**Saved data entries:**

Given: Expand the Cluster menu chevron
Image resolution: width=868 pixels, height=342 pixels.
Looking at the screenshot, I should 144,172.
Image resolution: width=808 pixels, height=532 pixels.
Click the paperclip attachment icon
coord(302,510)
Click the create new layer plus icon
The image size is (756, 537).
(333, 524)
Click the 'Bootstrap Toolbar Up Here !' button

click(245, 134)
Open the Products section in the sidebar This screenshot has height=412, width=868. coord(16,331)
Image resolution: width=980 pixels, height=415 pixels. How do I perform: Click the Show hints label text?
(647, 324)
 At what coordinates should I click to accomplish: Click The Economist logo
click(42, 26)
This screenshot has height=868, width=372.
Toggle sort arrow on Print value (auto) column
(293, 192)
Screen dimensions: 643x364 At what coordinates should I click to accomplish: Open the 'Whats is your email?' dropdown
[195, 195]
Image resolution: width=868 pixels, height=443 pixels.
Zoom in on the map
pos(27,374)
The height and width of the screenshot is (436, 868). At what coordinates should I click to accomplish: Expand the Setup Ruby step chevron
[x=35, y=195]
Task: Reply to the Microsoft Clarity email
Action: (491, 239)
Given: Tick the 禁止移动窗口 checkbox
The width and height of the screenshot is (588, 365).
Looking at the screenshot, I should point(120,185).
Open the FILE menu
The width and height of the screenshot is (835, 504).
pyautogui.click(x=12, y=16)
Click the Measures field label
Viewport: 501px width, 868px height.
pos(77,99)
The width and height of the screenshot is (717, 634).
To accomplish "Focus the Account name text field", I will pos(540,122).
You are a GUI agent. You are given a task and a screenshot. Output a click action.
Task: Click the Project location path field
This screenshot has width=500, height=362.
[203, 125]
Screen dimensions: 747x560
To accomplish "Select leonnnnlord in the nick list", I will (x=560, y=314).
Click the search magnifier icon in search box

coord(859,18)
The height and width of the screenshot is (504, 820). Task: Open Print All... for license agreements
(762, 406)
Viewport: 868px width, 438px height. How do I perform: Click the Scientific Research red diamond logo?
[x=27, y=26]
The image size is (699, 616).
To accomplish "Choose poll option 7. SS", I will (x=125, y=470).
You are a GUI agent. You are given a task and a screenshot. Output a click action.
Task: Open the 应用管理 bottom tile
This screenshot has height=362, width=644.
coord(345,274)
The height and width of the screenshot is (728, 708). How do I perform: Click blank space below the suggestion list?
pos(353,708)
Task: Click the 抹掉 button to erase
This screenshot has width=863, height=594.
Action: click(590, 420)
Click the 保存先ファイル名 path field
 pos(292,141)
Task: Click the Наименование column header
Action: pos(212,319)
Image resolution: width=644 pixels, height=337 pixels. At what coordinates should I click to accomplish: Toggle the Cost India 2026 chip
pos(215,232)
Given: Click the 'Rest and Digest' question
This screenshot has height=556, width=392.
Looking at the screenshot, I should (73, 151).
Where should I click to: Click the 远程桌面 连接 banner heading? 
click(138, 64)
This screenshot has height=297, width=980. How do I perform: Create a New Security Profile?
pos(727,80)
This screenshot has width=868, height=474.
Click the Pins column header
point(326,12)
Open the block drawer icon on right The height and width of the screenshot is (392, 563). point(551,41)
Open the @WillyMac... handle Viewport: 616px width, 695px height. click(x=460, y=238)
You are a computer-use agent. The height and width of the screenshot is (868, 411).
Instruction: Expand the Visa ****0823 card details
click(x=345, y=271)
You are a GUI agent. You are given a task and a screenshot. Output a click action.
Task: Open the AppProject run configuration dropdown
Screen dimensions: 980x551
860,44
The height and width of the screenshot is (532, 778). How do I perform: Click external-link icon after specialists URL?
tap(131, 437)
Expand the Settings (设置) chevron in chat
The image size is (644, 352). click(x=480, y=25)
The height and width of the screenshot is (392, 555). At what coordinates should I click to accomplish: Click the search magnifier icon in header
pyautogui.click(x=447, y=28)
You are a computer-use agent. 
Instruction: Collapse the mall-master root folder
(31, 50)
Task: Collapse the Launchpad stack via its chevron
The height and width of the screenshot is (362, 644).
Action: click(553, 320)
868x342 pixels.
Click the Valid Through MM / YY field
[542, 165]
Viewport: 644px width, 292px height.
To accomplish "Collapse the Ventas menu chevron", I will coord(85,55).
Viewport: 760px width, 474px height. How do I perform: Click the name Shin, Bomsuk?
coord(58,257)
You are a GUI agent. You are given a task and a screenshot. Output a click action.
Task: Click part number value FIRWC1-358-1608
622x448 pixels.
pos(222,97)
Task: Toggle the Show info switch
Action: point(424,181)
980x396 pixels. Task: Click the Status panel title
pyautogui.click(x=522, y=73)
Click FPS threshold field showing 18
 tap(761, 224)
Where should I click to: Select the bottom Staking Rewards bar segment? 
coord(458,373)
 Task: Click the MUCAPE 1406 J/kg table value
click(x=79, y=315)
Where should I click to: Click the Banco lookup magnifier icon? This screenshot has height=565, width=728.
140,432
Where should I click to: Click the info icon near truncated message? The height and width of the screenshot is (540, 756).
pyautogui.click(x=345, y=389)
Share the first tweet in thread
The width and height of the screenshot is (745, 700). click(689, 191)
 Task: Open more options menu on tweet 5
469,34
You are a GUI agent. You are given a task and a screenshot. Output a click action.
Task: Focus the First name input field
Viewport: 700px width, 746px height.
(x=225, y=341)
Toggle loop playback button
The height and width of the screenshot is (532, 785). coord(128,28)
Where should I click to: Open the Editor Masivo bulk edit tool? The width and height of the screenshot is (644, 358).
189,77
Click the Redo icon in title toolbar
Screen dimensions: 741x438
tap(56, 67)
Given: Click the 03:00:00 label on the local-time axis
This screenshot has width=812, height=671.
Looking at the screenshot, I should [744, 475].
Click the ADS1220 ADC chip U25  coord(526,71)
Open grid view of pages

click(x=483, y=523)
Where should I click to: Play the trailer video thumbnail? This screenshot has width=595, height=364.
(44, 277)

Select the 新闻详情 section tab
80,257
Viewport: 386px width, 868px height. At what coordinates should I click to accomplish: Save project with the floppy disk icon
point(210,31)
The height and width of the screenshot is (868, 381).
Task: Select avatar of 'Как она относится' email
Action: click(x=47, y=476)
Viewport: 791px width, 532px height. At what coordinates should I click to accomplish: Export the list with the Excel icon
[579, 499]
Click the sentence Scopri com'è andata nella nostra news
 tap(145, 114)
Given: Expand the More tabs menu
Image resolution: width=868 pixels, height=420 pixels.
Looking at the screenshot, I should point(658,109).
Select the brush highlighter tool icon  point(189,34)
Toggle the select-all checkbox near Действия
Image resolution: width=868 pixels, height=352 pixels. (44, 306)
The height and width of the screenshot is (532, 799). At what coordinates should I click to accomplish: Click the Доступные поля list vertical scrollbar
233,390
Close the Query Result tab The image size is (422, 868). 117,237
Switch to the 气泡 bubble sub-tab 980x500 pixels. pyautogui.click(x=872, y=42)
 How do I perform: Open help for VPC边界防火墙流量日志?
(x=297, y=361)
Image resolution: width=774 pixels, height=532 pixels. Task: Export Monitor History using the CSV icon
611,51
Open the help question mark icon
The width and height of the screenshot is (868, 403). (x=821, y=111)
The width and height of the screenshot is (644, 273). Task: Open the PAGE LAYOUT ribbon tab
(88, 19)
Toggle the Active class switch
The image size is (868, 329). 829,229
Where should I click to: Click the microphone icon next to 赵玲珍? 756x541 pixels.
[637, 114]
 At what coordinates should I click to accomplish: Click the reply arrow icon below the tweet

**ACTION ITEM:** Each record above is to be reproduced word for word.

**REPLY:**
Given: Expand the Cluster menu chevron
Image resolution: width=868 pixels, height=342 pixels.
Looking at the screenshot, I should 144,172.
Image resolution: width=808 pixels, height=532 pixels.
Click the paperclip attachment icon
coord(302,510)
Click the create new layer plus icon
The image size is (756, 537).
(333, 524)
Click the 'Bootstrap Toolbar Up Here !' button

click(245, 134)
Open the Products section in the sidebar This screenshot has height=412, width=868. coord(16,331)
Image resolution: width=980 pixels, height=415 pixels. How do I perform: Click the Show hints label text?
(647, 324)
 At what coordinates should I click to accomplish: Click The Economist logo
click(42, 26)
This screenshot has height=868, width=372.
Toggle sort arrow on Print value (auto) column
(293, 192)
Screen dimensions: 643x364 At what coordinates should I click to accomplish: Open the 'Whats is your email?' dropdown
[195, 195]
Image resolution: width=868 pixels, height=443 pixels.
Zoom in on the map
pos(27,374)
The height and width of the screenshot is (436, 868). At what coordinates should I click to accomplish: Expand the Setup Ruby step chevron
[x=35, y=195]
Task: Reply to the Microsoft Clarity email
Action: (491, 239)
Given: Tick the 禁止移动窗口 checkbox
The width and height of the screenshot is (588, 365).
Looking at the screenshot, I should point(120,185).
Open the FILE menu
The width and height of the screenshot is (835, 504).
pyautogui.click(x=12, y=16)
Click the Measures field label
Viewport: 501px width, 868px height.
pos(77,99)
The width and height of the screenshot is (717, 634).
To accomplish "Focus the Account name text field", I will pos(540,122).
You are a GUI agent. You are given a task and a screenshot. Output a click action.
Task: Click the Project location path field
This screenshot has width=500, height=362.
[203, 125]
Screen dimensions: 747x560
To accomplish "Select leonnnnlord in the nick list", I will (x=560, y=314).
Click the search magnifier icon in search box

coord(859,18)
The height and width of the screenshot is (504, 820). Task: Open Print All... for license agreements
(762, 406)
Viewport: 868px width, 438px height. How do I perform: Click the Scientific Research red diamond logo?
[x=27, y=26]
The image size is (699, 616).
To accomplish "Choose poll option 7. SS", I will (x=125, y=470).
You are a GUI agent. You are given a task and a screenshot. Output a click action.
Task: Open the 应用管理 bottom tile
This screenshot has height=362, width=644.
coord(345,274)
The height and width of the screenshot is (728, 708). How do I perform: Click blank space below the suggestion list?
pos(353,708)
Task: Click the 抹掉 button to erase
This screenshot has width=863, height=594.
Action: click(590, 420)
Click the 保存先ファイル名 path field
 pos(292,141)
Task: Click the Наименование column header
Action: pos(212,319)
Image resolution: width=644 pixels, height=337 pixels. At what coordinates should I click to accomplish: Toggle the Cost India 2026 chip
pos(215,232)
Given: Click the 'Rest and Digest' question
This screenshot has height=556, width=392.
Looking at the screenshot, I should (73, 151).
Where should I click to: Click the 远程桌面 连接 banner heading? 
click(138, 64)
This screenshot has height=297, width=980. How do I perform: Create a New Security Profile?
pos(727,80)
This screenshot has width=868, height=474.
Click the Pins column header
point(326,12)
Open the block drawer icon on right The height and width of the screenshot is (392, 563). point(551,41)
Open the @WillyMac... handle Viewport: 616px width, 695px height. click(x=460, y=238)
You are a computer-use agent. The height and width of the screenshot is (868, 411).
Instruction: Expand the Visa ****0823 card details
click(x=345, y=271)
You are a GUI agent. You are given a task and a screenshot. Output a click action.
Task: Open the AppProject run configuration dropdown
Screen dimensions: 980x551
860,44
The height and width of the screenshot is (532, 778). How do I perform: Click external-link icon after specialists URL?
tap(131, 437)
Expand the Settings (设置) chevron in chat
The image size is (644, 352). click(x=480, y=25)
The height and width of the screenshot is (392, 555). At what coordinates should I click to accomplish: Click the search magnifier icon in header
pyautogui.click(x=447, y=28)
You are a computer-use agent. 
Instruction: Collapse the mall-master root folder
(31, 50)
Task: Collapse the Launchpad stack via its chevron
The height and width of the screenshot is (362, 644).
Action: click(553, 320)
868x342 pixels.
Click the Valid Through MM / YY field
[542, 165]
Viewport: 644px width, 292px height.
To accomplish "Collapse the Ventas menu chevron", I will coord(85,55).
Viewport: 760px width, 474px height. How do I perform: Click the name Shin, Bomsuk?
coord(58,257)
You are a GUI agent. You are given a task and a screenshot. Output a click action.
Task: Click part number value FIRWC1-358-1608
622x448 pixels.
pos(222,97)
Task: Toggle the Show info switch
Action: point(424,181)
980x396 pixels. Task: Click the Status panel title
pyautogui.click(x=522, y=73)
Click FPS threshold field showing 18
 tap(761, 224)
Where should I click to: Select the bottom Staking Rewards bar segment? 
coord(458,373)
 Task: Click the MUCAPE 1406 J/kg table value
click(x=79, y=315)
Where should I click to: Click the Banco lookup magnifier icon? This screenshot has height=565, width=728.
140,432
Where should I click to: Click the info icon near truncated message? The height and width of the screenshot is (540, 756).
pyautogui.click(x=345, y=389)
Share the first tweet in thread
The width and height of the screenshot is (745, 700). click(689, 191)
 Task: Open more options menu on tweet 5
469,34
You are a GUI agent. You are given a task and a screenshot. Output a click action.
Task: Focus the First name input field
Viewport: 700px width, 746px height.
(x=225, y=341)
Toggle loop playback button
The height and width of the screenshot is (532, 785). coord(128,28)
Where should I click to: Open the Editor Masivo bulk edit tool? The width and height of the screenshot is (644, 358).
189,77
Click the Redo icon in title toolbar
Screen dimensions: 741x438
tap(56, 67)
Given: Click the 03:00:00 label on the local-time axis
This screenshot has width=812, height=671.
Looking at the screenshot, I should [744, 475].
Click the ADS1220 ADC chip U25  coord(526,71)
Open grid view of pages

click(x=483, y=523)
Where should I click to: Play the trailer video thumbnail? This screenshot has width=595, height=364.
(44, 277)

Select the 新闻详情 section tab
80,257
Viewport: 386px width, 868px height. At what coordinates should I click to accomplish: Save project with the floppy disk icon
point(210,31)
The height and width of the screenshot is (868, 381).
Task: Select avatar of 'Как она относится' email
Action: click(x=47, y=476)
Viewport: 791px width, 532px height. At what coordinates should I click to accomplish: Export the list with the Excel icon
[579, 499]
Click the sentence Scopri com'è andata nella nostra news
 tap(145, 114)
Given: Expand the More tabs menu
Image resolution: width=868 pixels, height=420 pixels.
Looking at the screenshot, I should point(658,109).
Select the brush highlighter tool icon  point(189,34)
Toggle the select-all checkbox near Действия
Image resolution: width=868 pixels, height=352 pixels. (44, 306)
The height and width of the screenshot is (532, 799). At what coordinates should I click to accomplish: Click the Доступные поля list vertical scrollbar
233,390
Close the Query Result tab The image size is (422, 868). 117,237
Switch to the 气泡 bubble sub-tab 980x500 pixels. pyautogui.click(x=872, y=42)
 How do I perform: Open help for VPC边界防火墙流量日志?
(x=297, y=361)
Image resolution: width=774 pixels, height=532 pixels. Task: Export Monitor History using the CSV icon
611,51
Open the help question mark icon
The width and height of the screenshot is (868, 403). (x=821, y=111)
The width and height of the screenshot is (644, 273). Task: Open the PAGE LAYOUT ribbon tab
(88, 19)
Toggle the Active class switch
The image size is (868, 329). 829,229
Where should I click to: Click the microphone icon next to 赵玲珍? 756x541 pixels.
[637, 114]
 At what coordinates should I click to accomplish: Click the reply arrow icon below the tweet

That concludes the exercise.